おとなげなく副社長がそう言って、私の頭から朔の手を払い落とした。

「え……」

何、なにいまの。ヤキモチ!?
私と朔のビックリした視線に副社長は目を逸らす。

錯覚かな。願望かも?
その頬が、ちょっぴり赤い気がするなんて。

「全く。また泣かせたら奪い取りますからね」

朔はそれは素敵に笑って。
私に“良かったね”って頷いてくれたんだ――。



その後、朔を自宅まで送って、私達はまた車内で二人きり。
でも行きのような重苦しさは無くて、だけどなんだか気恥ずかしさに副社長を見られない。

「あの、会社に戻りますか?」

もう21時を回ってる。

「いや、自宅に頼む」

城ノ内副社長の家は会社からそう遠くないマンションだ。
何度か送迎させられたから、道も覚えてる。

30分程で到着したら、副社長はそのままマンションの駐車場に車を停めるように指示した。

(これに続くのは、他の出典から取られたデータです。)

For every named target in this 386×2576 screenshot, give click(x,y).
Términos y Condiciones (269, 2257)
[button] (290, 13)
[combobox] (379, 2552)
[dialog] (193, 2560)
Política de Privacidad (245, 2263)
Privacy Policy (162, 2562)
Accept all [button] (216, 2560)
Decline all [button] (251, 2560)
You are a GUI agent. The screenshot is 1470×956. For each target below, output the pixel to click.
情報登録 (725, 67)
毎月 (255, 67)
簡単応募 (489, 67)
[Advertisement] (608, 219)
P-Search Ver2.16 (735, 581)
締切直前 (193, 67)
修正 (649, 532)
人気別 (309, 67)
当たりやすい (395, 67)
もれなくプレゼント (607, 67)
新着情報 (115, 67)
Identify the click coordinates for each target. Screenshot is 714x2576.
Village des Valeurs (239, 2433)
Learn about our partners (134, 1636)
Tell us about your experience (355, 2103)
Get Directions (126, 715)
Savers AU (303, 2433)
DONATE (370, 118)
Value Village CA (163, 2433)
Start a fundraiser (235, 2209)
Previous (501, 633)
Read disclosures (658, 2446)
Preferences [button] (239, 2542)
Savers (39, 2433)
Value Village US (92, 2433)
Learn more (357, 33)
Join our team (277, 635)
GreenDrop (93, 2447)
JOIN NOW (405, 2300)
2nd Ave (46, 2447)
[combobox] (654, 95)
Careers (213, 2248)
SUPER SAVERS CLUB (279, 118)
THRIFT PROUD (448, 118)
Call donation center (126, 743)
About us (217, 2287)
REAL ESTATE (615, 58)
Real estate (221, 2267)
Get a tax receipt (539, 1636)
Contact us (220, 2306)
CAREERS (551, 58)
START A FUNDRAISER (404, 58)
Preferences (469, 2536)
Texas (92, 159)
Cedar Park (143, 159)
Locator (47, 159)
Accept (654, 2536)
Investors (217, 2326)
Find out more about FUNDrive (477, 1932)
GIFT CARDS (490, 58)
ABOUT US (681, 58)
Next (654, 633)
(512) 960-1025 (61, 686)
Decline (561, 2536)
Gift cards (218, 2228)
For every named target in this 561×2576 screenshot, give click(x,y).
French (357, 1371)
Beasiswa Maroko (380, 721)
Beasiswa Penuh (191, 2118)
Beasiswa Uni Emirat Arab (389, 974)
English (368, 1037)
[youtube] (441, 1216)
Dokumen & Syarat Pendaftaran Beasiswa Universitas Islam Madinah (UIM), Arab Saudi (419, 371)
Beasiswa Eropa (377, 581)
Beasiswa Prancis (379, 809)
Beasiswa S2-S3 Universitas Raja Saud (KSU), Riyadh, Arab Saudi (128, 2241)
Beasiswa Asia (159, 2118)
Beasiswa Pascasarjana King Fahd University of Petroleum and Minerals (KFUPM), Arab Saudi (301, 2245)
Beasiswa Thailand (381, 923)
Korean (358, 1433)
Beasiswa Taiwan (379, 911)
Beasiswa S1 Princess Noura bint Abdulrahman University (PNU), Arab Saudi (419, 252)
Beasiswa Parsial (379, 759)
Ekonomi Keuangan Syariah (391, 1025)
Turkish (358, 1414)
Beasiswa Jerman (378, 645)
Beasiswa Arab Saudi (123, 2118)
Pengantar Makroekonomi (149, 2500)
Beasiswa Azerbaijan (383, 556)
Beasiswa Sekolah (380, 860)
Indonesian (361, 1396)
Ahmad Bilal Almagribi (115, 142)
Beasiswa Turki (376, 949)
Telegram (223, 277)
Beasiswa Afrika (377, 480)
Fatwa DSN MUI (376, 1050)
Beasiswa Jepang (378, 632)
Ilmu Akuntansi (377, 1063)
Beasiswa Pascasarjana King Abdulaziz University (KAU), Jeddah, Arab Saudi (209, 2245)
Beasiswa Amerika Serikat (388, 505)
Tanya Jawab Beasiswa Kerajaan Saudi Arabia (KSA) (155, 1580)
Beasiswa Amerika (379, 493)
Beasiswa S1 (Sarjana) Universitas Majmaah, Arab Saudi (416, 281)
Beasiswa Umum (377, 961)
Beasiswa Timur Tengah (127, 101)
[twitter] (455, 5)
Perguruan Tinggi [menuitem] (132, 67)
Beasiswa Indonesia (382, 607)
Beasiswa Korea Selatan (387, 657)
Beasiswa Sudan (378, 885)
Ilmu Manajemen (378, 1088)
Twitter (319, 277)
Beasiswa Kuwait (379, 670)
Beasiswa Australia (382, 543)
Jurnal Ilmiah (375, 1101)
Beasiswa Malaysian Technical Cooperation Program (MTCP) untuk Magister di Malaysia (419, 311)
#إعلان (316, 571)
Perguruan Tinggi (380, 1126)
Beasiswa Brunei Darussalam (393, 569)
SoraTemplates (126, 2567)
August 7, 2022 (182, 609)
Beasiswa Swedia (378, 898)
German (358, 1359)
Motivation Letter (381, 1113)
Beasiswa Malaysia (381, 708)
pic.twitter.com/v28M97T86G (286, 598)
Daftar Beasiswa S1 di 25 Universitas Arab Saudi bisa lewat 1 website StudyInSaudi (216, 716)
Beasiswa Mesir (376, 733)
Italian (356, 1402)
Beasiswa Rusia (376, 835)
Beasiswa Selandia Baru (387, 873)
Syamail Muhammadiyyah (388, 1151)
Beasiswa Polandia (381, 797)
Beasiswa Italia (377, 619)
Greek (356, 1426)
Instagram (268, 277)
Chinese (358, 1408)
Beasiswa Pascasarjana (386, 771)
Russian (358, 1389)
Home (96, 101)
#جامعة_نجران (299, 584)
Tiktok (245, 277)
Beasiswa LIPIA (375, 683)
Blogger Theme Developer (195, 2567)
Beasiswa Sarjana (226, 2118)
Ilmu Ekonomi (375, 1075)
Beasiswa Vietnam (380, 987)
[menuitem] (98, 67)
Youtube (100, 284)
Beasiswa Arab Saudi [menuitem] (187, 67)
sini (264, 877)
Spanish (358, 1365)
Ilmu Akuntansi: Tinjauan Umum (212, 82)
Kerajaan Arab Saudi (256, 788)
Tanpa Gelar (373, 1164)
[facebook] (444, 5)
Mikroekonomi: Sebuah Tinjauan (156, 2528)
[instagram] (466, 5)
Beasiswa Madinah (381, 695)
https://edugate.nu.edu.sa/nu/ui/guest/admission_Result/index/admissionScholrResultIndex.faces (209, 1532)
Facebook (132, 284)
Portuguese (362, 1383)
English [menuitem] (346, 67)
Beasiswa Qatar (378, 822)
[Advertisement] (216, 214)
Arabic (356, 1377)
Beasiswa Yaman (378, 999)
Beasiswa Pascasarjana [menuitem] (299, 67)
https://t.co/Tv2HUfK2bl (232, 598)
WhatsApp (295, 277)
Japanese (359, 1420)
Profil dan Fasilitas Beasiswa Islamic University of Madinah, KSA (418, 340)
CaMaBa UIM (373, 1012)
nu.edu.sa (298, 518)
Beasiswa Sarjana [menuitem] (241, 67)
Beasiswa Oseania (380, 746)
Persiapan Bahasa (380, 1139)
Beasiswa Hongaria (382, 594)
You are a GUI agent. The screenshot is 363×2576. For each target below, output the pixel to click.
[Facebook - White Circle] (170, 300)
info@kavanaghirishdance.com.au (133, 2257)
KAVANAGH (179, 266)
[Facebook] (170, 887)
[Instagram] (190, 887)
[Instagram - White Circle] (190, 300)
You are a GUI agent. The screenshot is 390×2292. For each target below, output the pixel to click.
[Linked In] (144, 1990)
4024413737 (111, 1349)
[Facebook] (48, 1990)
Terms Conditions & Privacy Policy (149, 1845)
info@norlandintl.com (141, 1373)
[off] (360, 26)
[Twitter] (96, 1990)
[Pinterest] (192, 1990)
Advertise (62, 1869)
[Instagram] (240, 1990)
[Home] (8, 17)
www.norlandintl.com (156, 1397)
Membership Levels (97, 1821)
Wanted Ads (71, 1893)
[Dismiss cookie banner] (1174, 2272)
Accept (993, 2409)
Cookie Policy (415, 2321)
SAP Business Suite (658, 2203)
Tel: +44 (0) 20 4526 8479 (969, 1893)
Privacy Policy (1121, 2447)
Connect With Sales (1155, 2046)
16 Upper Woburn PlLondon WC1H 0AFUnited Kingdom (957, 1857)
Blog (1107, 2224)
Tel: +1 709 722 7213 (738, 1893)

「俺の車は会社に置いて来たからな。明日はこれで出勤する」

副社長は車通勤なんだ。

「あ、そうですか。じゃあ私は電車で……」

なんて駅に向かって帰ろうとしたら。

「お前も一緒に行けばいいだろ」

城ノ内副社長が私の肩を引き寄せた。
そのままマンションのエレベーターへ向かう。

……ん?

私は慌てて彼の顔を見上げた。

「ちょ、ちょーっと待って下さいよ?それってもしかして」

「帰さねえっつってんだよ」


はあああ!?
な、なんなのこの急転開は――!?

「今まで我慢させられた分、堪能させてもらうからな」

ニヤリと笑う副社長に。

「あなた全く我慢なんかしてないじゃないっすかー!!」

ぎゃああ、なんて色気皆無な悲鳴をあげながら。
私は城ノ内副社長の部屋へと誘拐された。